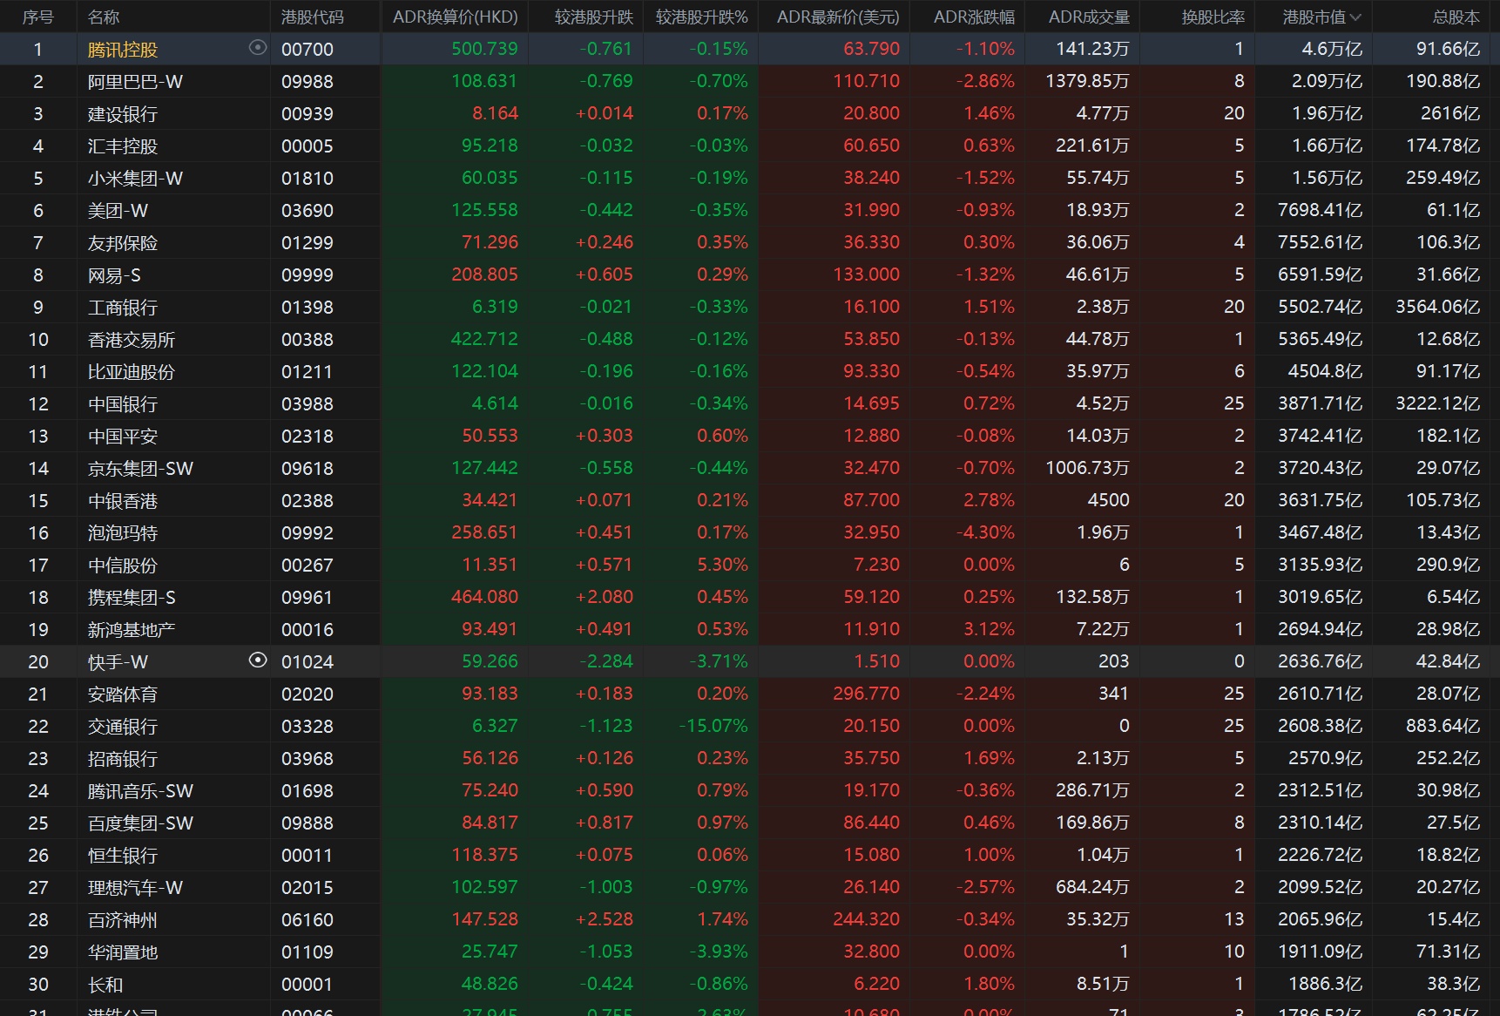Click the 港股代码 column header
This screenshot has width=1500, height=1016.
[312, 17]
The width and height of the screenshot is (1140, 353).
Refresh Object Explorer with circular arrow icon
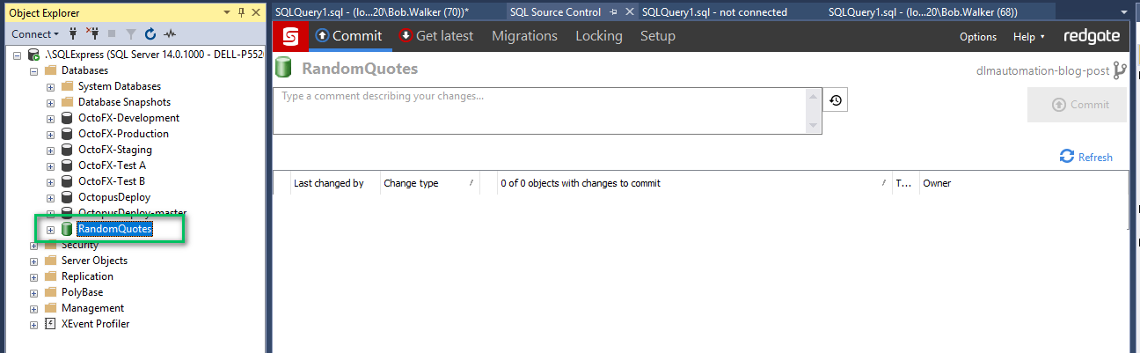click(x=150, y=34)
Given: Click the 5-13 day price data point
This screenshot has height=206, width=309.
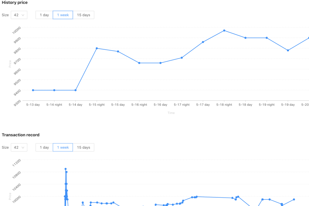Looking at the screenshot, I should pos(33,90).
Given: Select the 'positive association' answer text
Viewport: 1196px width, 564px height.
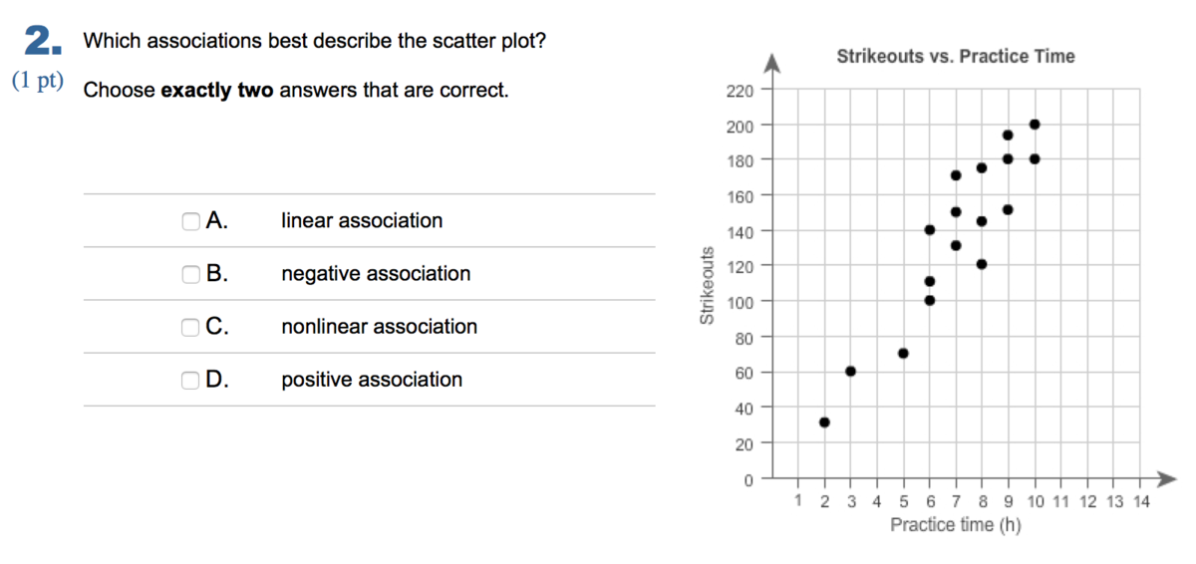Looking at the screenshot, I should pos(372,380).
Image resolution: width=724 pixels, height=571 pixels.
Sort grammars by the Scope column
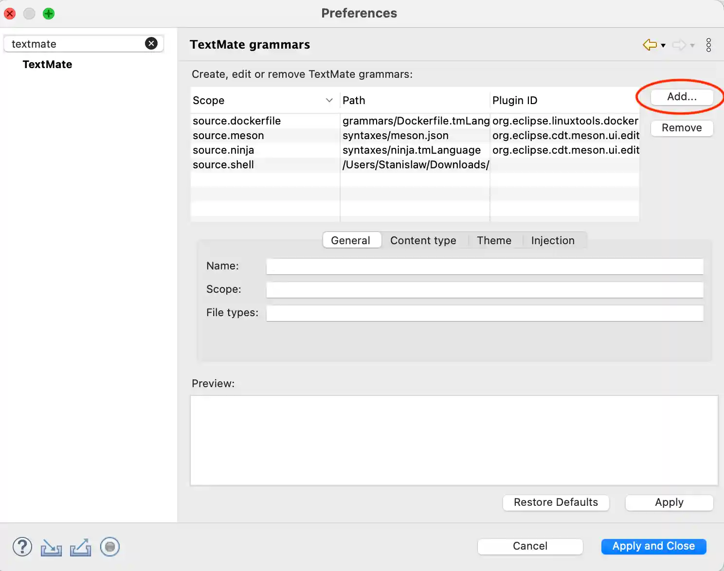[263, 100]
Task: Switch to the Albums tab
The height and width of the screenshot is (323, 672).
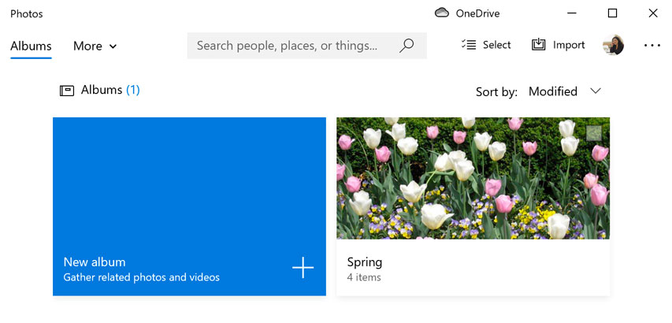Action: click(31, 46)
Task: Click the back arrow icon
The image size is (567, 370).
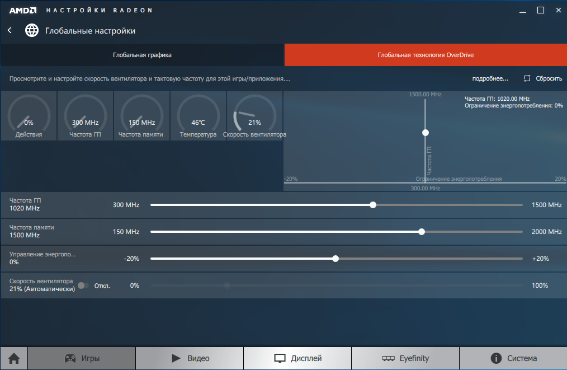Action: point(10,30)
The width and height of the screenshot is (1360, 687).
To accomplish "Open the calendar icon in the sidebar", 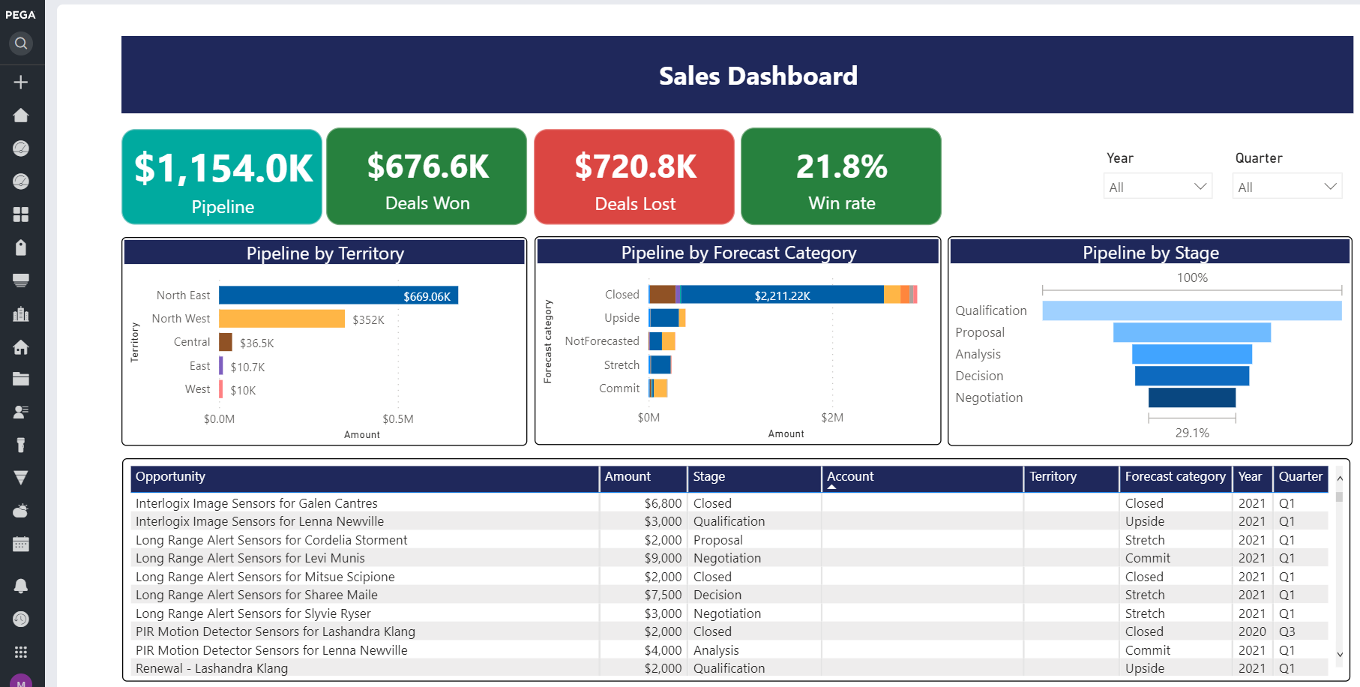I will pos(21,544).
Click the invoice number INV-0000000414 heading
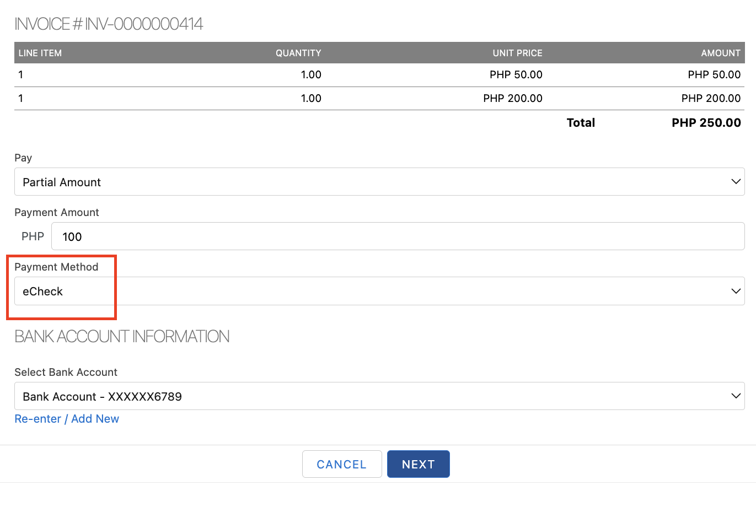756x507 pixels. (109, 24)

**Your instructions**
Every line of the listing that includes the word "Given" forms the answer.

**Reply**
Given: Click the 5-13 day price data point
Given: Select the 'positive association' answer text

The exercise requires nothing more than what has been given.